Stored records
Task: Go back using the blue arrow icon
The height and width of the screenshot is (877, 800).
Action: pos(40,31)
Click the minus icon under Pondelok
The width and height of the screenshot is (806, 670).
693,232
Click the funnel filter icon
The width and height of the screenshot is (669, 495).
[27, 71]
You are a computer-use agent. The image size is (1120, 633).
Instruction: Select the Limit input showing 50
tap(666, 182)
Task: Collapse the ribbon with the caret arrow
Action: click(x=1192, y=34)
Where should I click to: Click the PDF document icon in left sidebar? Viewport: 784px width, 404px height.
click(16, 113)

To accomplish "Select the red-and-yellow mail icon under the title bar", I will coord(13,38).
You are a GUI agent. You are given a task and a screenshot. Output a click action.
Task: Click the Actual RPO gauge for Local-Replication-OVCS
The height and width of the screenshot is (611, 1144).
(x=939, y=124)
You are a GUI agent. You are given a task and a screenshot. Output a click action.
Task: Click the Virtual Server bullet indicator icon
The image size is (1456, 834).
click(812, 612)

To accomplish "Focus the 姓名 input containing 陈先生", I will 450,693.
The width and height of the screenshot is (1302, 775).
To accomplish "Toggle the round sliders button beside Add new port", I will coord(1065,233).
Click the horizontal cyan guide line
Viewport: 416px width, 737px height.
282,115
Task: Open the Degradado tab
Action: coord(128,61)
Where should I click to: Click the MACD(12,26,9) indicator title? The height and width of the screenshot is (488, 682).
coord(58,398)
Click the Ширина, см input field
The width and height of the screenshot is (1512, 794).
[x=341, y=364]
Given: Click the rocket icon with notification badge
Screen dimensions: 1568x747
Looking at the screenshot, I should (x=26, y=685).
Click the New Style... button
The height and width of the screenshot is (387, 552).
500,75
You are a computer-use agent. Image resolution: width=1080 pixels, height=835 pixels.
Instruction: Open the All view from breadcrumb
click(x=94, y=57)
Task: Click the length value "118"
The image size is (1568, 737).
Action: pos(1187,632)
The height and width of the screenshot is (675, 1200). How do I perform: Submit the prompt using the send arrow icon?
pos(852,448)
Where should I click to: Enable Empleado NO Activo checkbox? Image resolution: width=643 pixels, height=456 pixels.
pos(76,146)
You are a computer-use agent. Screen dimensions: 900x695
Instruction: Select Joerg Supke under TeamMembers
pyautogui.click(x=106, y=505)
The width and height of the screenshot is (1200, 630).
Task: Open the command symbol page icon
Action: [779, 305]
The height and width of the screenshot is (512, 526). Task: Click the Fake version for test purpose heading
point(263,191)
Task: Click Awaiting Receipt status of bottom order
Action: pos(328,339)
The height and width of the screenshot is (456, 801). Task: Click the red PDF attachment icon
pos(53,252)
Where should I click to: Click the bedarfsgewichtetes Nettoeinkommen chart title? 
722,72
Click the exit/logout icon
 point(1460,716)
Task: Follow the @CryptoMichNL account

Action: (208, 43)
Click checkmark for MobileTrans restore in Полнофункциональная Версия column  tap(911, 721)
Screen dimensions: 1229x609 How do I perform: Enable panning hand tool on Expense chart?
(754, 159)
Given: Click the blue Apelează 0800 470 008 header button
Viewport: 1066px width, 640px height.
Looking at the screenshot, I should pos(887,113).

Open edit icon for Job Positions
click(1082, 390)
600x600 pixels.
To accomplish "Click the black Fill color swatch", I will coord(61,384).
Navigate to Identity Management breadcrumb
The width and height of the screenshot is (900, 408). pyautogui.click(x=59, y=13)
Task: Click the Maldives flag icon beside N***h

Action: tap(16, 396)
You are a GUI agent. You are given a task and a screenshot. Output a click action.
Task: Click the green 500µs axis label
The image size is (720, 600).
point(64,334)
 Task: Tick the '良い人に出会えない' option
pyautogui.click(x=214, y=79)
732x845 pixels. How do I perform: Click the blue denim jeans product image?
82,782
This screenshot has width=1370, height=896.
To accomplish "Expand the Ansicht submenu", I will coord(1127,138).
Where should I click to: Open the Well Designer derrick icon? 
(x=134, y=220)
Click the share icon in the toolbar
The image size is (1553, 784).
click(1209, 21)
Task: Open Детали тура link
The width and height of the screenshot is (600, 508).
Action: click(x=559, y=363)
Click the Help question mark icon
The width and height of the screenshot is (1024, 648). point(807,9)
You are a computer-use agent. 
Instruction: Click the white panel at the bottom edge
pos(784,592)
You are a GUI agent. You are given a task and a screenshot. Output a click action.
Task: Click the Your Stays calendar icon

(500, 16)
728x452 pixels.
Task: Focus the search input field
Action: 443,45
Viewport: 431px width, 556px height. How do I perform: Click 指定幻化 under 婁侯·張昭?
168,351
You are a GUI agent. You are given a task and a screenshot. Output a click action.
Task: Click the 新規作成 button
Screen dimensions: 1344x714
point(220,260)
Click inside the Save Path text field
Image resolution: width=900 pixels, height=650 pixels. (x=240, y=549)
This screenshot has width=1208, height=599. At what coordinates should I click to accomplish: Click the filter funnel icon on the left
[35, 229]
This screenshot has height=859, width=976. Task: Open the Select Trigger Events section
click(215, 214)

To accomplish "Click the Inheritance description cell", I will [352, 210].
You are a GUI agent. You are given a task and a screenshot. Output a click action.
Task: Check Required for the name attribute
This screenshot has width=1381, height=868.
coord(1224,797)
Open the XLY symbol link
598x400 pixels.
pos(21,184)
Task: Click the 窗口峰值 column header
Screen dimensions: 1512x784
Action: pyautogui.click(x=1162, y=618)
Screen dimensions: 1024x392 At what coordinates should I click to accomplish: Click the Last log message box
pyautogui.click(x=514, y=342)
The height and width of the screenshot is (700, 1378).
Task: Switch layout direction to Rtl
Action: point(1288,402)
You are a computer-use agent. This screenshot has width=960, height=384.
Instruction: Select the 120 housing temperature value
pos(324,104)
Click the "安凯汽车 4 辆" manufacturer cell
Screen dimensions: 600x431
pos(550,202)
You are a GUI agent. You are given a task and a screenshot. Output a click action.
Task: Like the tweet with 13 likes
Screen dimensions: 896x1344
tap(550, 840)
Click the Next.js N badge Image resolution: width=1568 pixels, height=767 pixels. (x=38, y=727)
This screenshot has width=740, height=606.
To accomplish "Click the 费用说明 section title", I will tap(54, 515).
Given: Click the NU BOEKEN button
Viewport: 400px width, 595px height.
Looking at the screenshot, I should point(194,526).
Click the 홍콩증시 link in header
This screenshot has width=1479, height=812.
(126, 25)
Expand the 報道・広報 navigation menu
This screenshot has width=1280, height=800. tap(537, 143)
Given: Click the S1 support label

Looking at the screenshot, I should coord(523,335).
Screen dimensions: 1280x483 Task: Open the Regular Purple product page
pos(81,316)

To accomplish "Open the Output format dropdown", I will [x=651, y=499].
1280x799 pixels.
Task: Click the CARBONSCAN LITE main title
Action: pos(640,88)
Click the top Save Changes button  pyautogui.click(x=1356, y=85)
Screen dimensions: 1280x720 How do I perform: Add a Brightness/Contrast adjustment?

### Problem
Filter the entries above down to the lines that hold the word "link", and copy those lines.

### Result
Task: Open Детали тура link
Open the XLY symbol link
Click the 홍콩증시 link in header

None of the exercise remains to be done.